Compa-ratios. Some people love them, other people hate them. Before we get into why that is, let’s start off with a quick refresher on what they are. Compa-ratios show an employee’s salary relative to the midpoint of the salary range for their position.
Let’s say a marketing manager earns $95,000. The salary range for their position is $90,000-110,000, so the midpoint is $100,000. You would divide the salary ($95,000) by the salary range midpoint ($100,000), to get a compa-ratio of 0.95.
As a data-savvy HR professional, you already knew that—but we’re going to carry this example through as we look at different ways to use compa-ratios.

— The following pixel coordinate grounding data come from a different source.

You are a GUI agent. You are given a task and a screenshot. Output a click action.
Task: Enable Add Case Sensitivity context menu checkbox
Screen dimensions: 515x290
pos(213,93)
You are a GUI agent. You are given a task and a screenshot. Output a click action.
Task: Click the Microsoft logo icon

Unemployment is low and competition for talent is high. Candidates have many opportunities available to them, and your talent acquisition team needs to make offers near the top of your salary bands, if not above them, in order to close in-demand talent. Compensation-savvy organizations know this means their salary bands are falling behind, but may find it challenging to continually update them in today’s increasingly competitive talent market.

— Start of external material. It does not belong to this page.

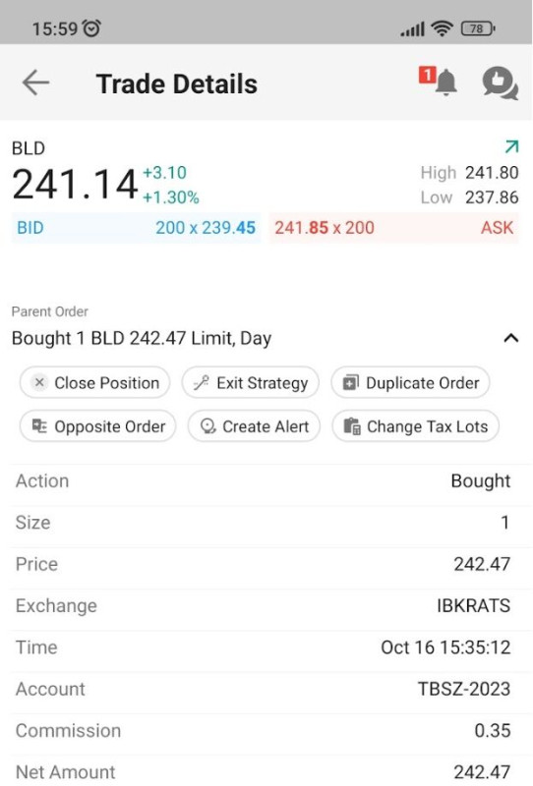Image resolution: width=533 pixels, height=786 pixels.
Task: Click the Change Tax Lots clipboard icon
Action: 352,426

If salary bands are outdated, some would argue that compa-ratios are unreliable. In the past, compa-ratios might be 0.85 for inexperienced hires, 1.0 for adequate hires, and 1.15 for top performers. When salary bands have fallen behind market pricing, the compa-ratio scale will shift upward. An inexperienced hire might be 0.95, an adequate hire might be 1.1, and a top performer might be 1.25.
Take our $90,000-110,000 salary range for marketing managers. As you build out your team, you find you must offer your second marketing manager $115,000 to close them. Their compa-ratio is 1.15, versus 0.95 for your first hire. This once would have been an indication that your second marketing manager was a top performer, but both employees have the same job grade, impact, and experience level. Instead, this becomes an indication of a pay inequity. Salary data alone would tell the same story in this example, but we’re not often dealing with two very similar employees in practice.
Compa-ratios get a lot more interesting and useful when you use them to indicate consistency across your organization. Here are some ways to look at the data:
The competitive talent market makes it challenging to maintain up-to-date salary bands, which can throw off compa-ratios as we know them. A 1.15 compa ratio for a new marketing manager may mean that employee is perfectly capable—but not necessarily a top performer as we’d normally assume. That’s ok. The scale is merely shifting as market data moves faster than our salary bands.
The important thing is that all of your employee compa-ratios are shifting consistently across your organization. Employees with similar roles, experience, and impact should obviously be compensated similarly. But you also want to ensure that tenured employees across your organization are keeping pace with the higher salary demands of newer employees. You want to make sure that people from underrepresented groups are being compensated fairly. And you want to make sure your top performers are compensated based on their value to your organization, so you can retain them. Compa-ratios are one of the tools that can help you do that.